The Court then denied the Motion to Set Aside Default and at a subsequent hearing assessed damages in the amount of $42,565.00 with costs of $33.48.
The removal of a default rests in the sound discretion of the trial judge and will not be disturbed absent a showing of abuse of discretion. The Jerry Marlin, Co., Inc. v. Hyannis Marina, Inc., 3 Mass. App. Ct. 746 (1975).
Although the literal standard for setting aside a default (“[f]or good causé shown,” Dist./Mun. Cts. R. Civ. P. Rule 55 [c]> differs from that for vacating a default judgment (“mistake, inadvertence, surprise or excusable neglect” and “any other reason justifying relief from the operating of the judgment,” Dist./Mun. Cts. R. Civ. P. Rule 60 [b]), the same elements support either motion.
Basically, the Court in the exercise of its discretion considers the following factors:
1. Whether or not there is substantial prejudice to the non-defaulting party;
2. The degree of neglect of the defaulting party before the default and, after the default, the diligence of the defaulting party in attempting to have the default removed;
3. Whether or not the defaulting party appears to have a meritorious defense.
There is nothing here to indicate that the removal of the default would prejudice the plaintiff in the trial of its case. However, in a claim for money damages, so long as the defendant is able to avoid paying the claim he is successful. Conversely, until the plaintiff collects his money, he is unsuccessful. Although delay is not inevitably prejudicial, it is almost always detrimental to a plaintiff. We think that the judge would be warranted in considering the delay here as a factor prejudicial to the plaintiff.
As to the degree of neglect of the defendants, we note that more than four months *106elapsed after notice to the defendants of the action and that more than three months elapsed after the default and before the defendants filed their Motion to Remove the Default.
On the question whether the defendants appear to have a meritorious defense, the report indicates that the only evidence offered in support of the motion was an affidavit of defendant’s counsel and not of the parties dealing with lack of demand and notice under a sublease agreement. On the other hand, plaintiffs counsel disputed the alleged facts, representing to the Court that he personally attended to the notices, and he submitted to the Court receipts for certified mailing of such notices. We may suppose that the judge considered the defense inconsequential and without merit.
Considering all of these factors, we see nothing in the record demonstrating an abuse of the trial court judge’s discretion in denying defendants’ motion.
We turn to the question whether the Court had the power to require a bond with security as a condition of removing the default. The rule does not expressly mention the subject, although under prior practice, the statute governing (G.L.C. 231, § 57, repealed by St. 1975, c. 377, § 87) provided that the Court “ . . . for good cause shown” and “in their discretion and upon terms” might take off a default. We also note that under prior practice a bond was not required “except by special order of the court” where the prevailing party moved to vacate a final judgment in a civil action within three months. G.L.c. 250, § 14, repealed by St. 1975, c. 377, § 148. Under a petition to vacate a judgment, however, a bond was required. G.L.c. 250, §17, repealed by St. 1975, c. 377, § 148. The Supreme Judicial Court in the cases of Paro v. Longwood Hospital, 373 Mass. 645, 652-655 (1977), and Damaskos v. Board of Appeal of Boston, 359 Mass. 55, 57-59, 62-64 (1971), discusses extensively the question of bond requirements including the constitutional issues, and no useful purpose would be served by repeating its explication.
The defendants’ argument that the bond requirement bars them from the Court misses the point. The defendants were not barred from the Court. Had they filed a responsive pleading on time, no bond would have been required.
No prejudicial error having been found, the report is dismissed.

### Data extracts
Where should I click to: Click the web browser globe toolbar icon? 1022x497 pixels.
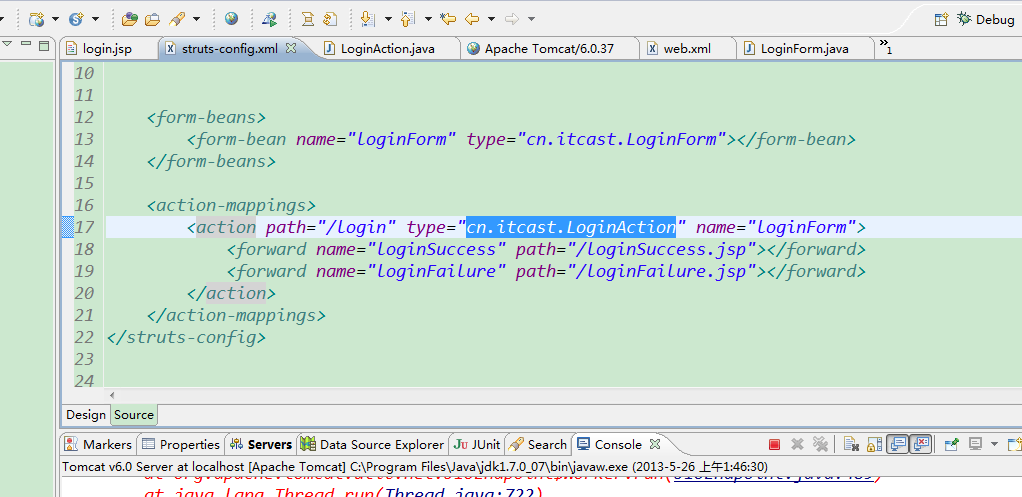pyautogui.click(x=231, y=19)
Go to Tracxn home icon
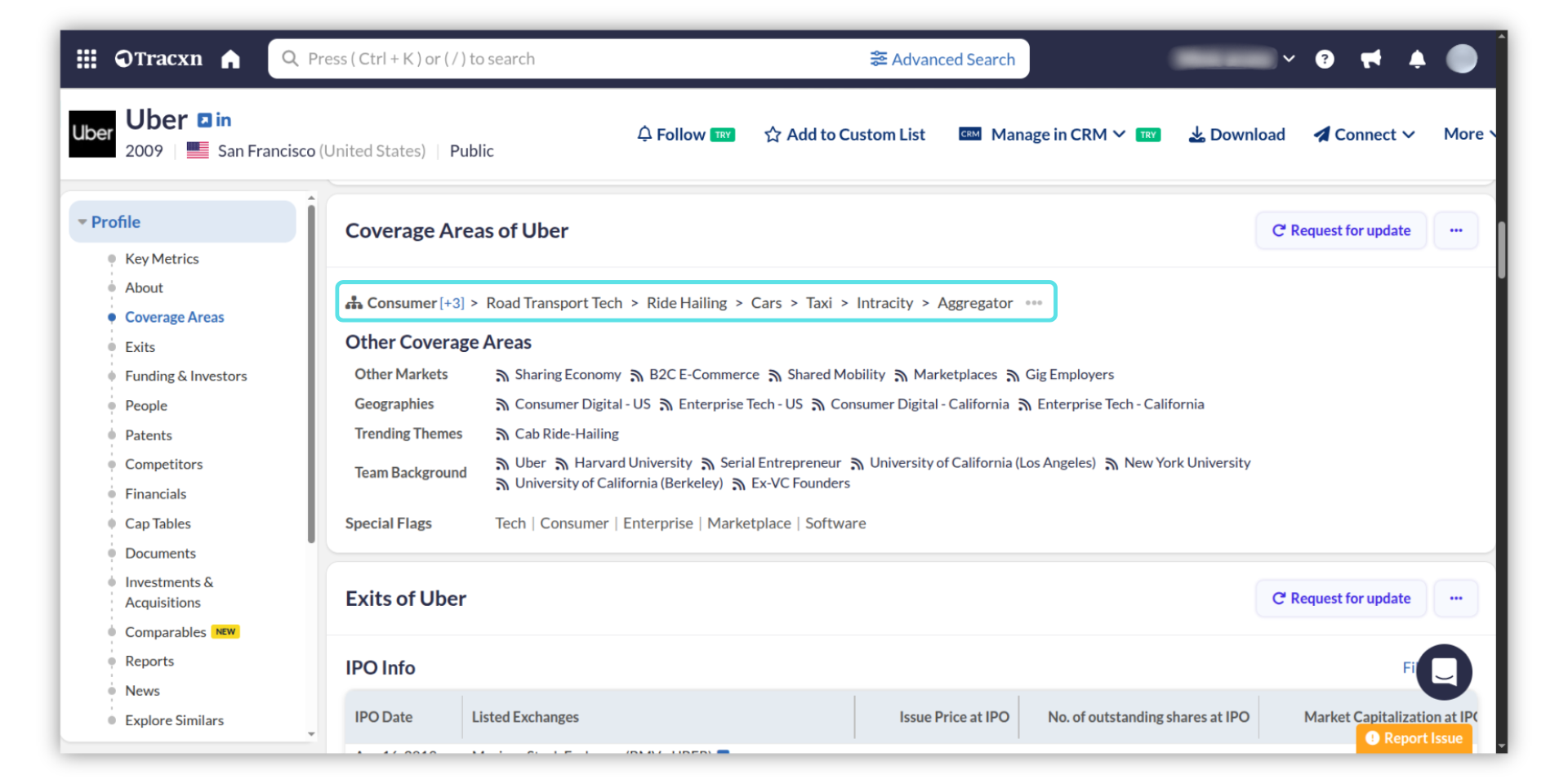The width and height of the screenshot is (1568, 784). click(231, 59)
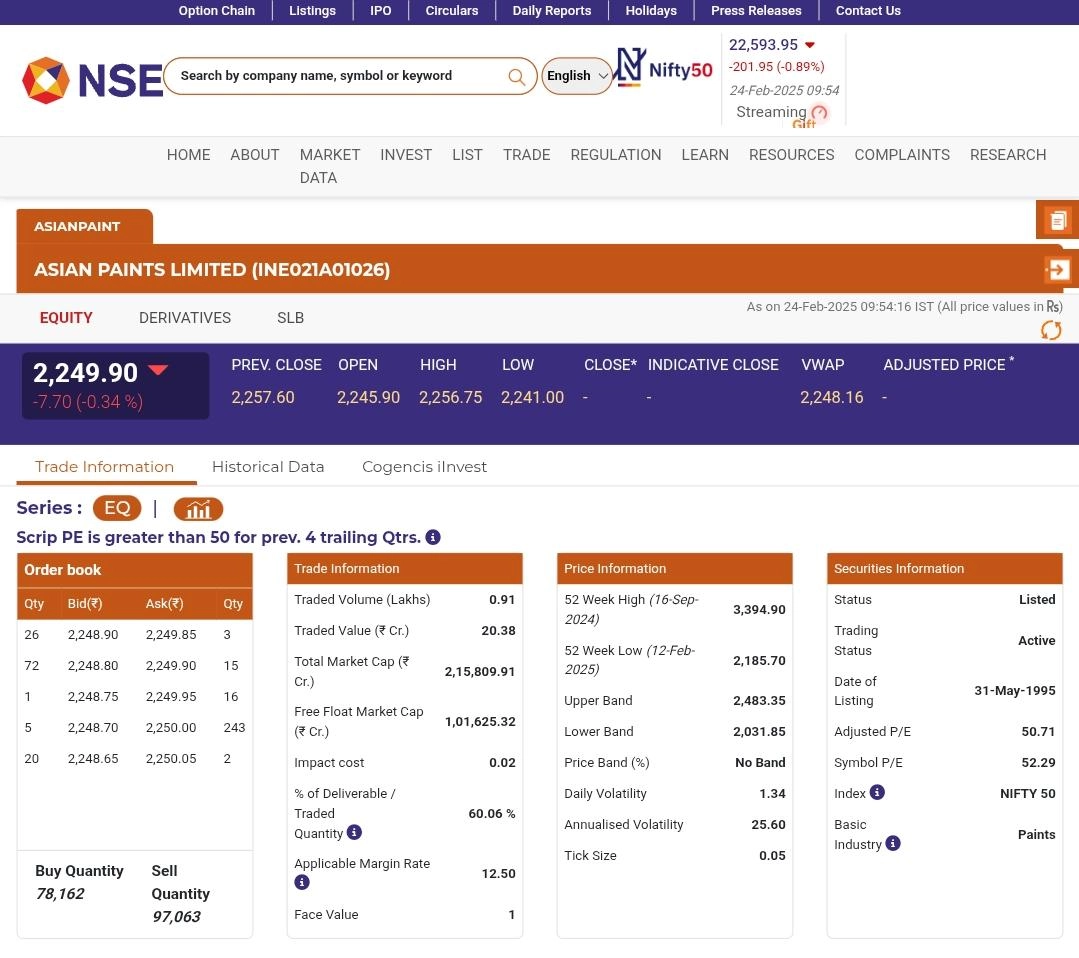Expand the MARKET DATA menu

pos(329,166)
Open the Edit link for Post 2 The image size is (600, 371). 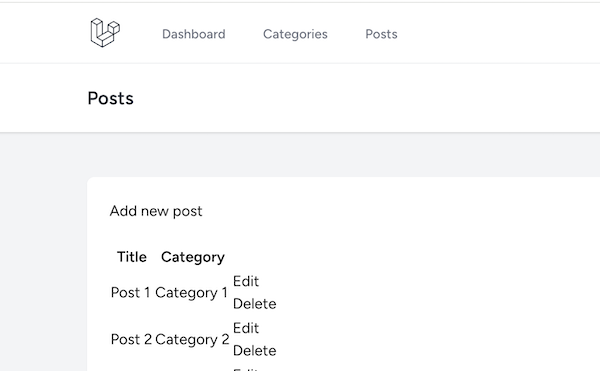(x=246, y=328)
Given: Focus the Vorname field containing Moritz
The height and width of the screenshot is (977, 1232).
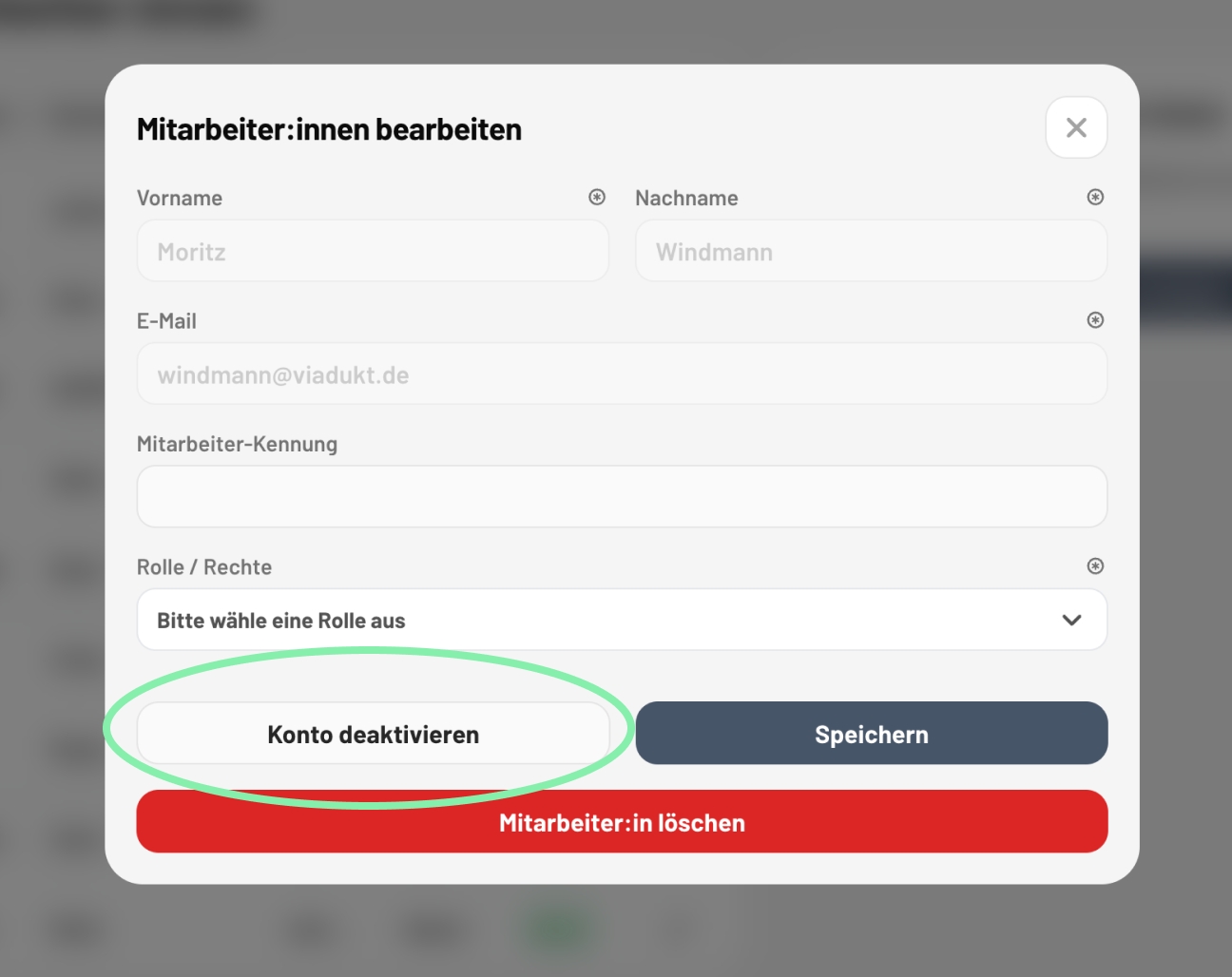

### What is being asked
According to the opinion, why would the judge be warranted in treating the delay as prejudicial to the plaintiff, even though nothing indicated that removing the default would hurt the plaintiff's trial of its case?

### Written answer
In a claim for money damages, the defendant succeeds as long as he avoids paying the claim, and the plaintiff stays unsuccessful until he collects his money. Delay is therefore almost always detrimental to a plaintiff, though not inevitably prejudicial.